Les Fakirs pakistanais

Classé dans : Musique — Miklos @ 20:45

Tombe de Shah Abdul Latif Bhitai à Sindh

Aujourd’hui, au Théâtre de la Ville. Les sept fakirs pakistanais du Mausolée du saint soufi Shah Abdul Latif Bhitai, habillés d’une sorte de caftan sombre et coiffés d’un cylindre en toile colorée, s’assoient en demi-cercle face au public, leur damboor à la main. Le meneur, au centre, commence immédiatement à jouer paisiblement quelques notes, pendant que ses compères accordent leurs instruments. Graduellement, ils se joignent à son rythme, à l’unisson avec lui. Puis son adjoint, assis à sa droite, entonne le chant en alternant voix de tête et voix basse. La mélodie se précise, les autres musiciens prennent alors un à un le relais du premier chanteur, selon un ordre précis et complexe, puis chantent en chœur, de leurs voix rugueuses et aigres selon le registre, avec l’accompagnement lancinant des cordes grattées. Le volume du son s’amplifie, le rythme s’accélère, les musiciens le battent avec le poignet de la main droite sur le damboor tout en grattant les cordes puis projetant après chaque accord le bras droit en l’air ; l’excitation croît, la musique incantatoire fascine et hypnotise. Une fois le paroxysme atteint, le calme revient très rapidement, le silence s’installe… et le meneur recommence à jouer le chant suivant.

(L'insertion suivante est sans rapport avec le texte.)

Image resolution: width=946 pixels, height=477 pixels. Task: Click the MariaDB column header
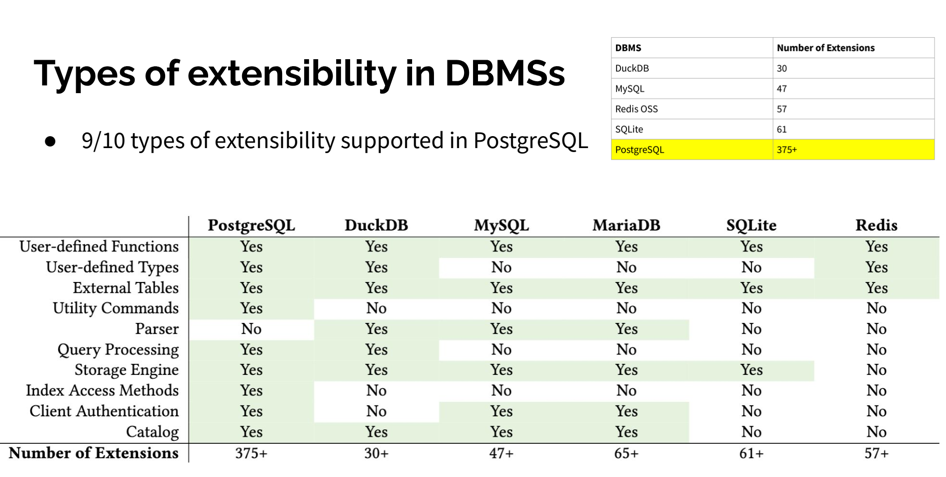626,225
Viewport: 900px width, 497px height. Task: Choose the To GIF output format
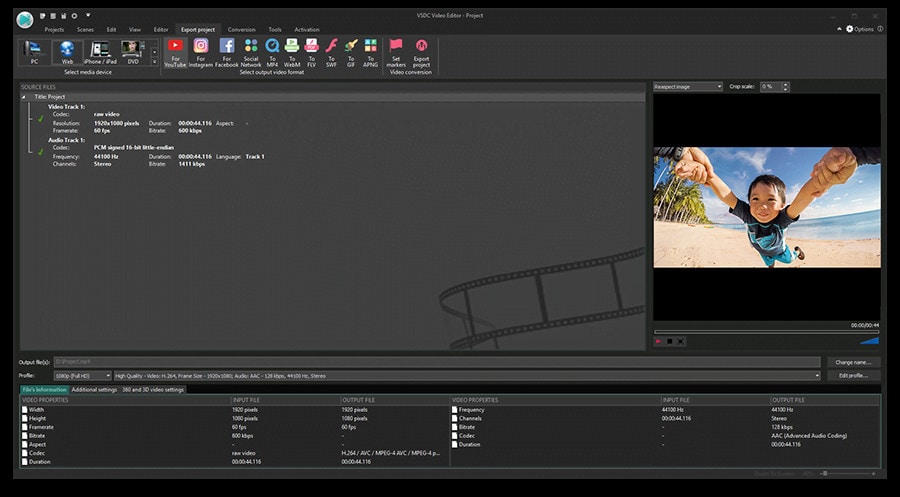tap(351, 51)
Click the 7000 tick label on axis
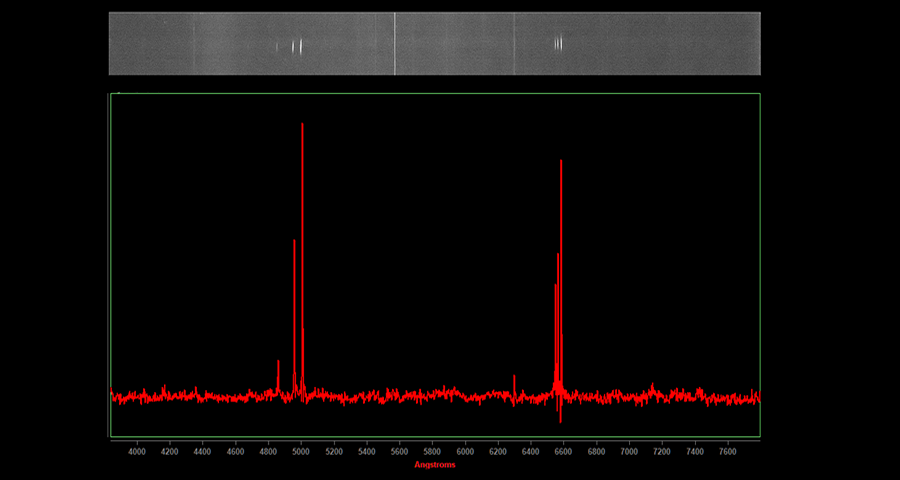This screenshot has height=480, width=900. 629,452
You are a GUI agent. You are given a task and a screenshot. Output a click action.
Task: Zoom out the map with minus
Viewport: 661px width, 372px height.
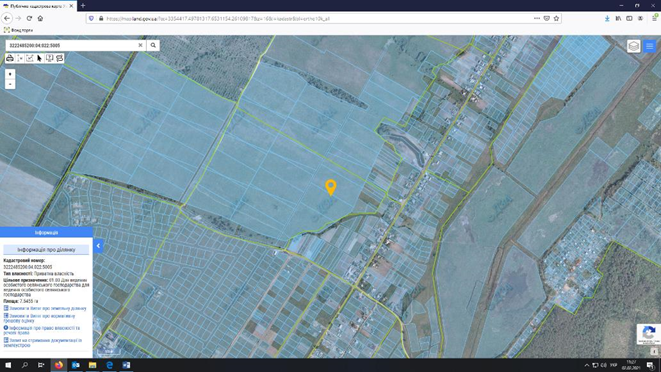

Les voix rauques, le rythme et certaines mélodies ne sont pas sans rappeler le cante jondo (« grand chant » ou « chant profond »), le style le plus austère et émouvant du flamenco espagnol d’origine tzigane (et donc extrême-orientale, ce qui expliquerait la parenté) : mélopée sur peu de notes, accompagnement sous forme de bourdon, technique de chant de gorge.

Depuis le décès du poète et musicien soufi il y a 250 ans, des dévots jouent chantent chaque nuit, aux portes de son sanctuaire, des œuvres composées par leur maître, inspirés des mélodies et des textes traditionnels de légendes et de balades de la région, en s’accompagnant sur l’instrument qu’il a inventé. « Musicien d’exception, il imagina un chant communautaire où les vers étaient interprétés à différentes octaves dans une stupéfiante harmonie, dépassant les dualités : graves et aiguës, plainte et fougue, passion humaine et amour divin… » Emblème national dans ce pays de croisements, ce chiite n’a pas hésité à intégrer dans son enseignement des influences bouddhistes et du védantisme hindou, et s’éloigner du fondamentalisme religieux, plaie du monde contemporain.

On peut tout de même se demander si la transformation d’un rituel en concert pour un public étranger à cette tradition et qui n’en perçoit finalement que les aspects esthétiques n’est pas une perversion de plus de notre société de consommation et de spectacle, pour laquelle un Requiem ou une cantate sont des œuvres purement musicales, sans égard pour l’intention religieuse qui a suscité leur composition et leur exécution.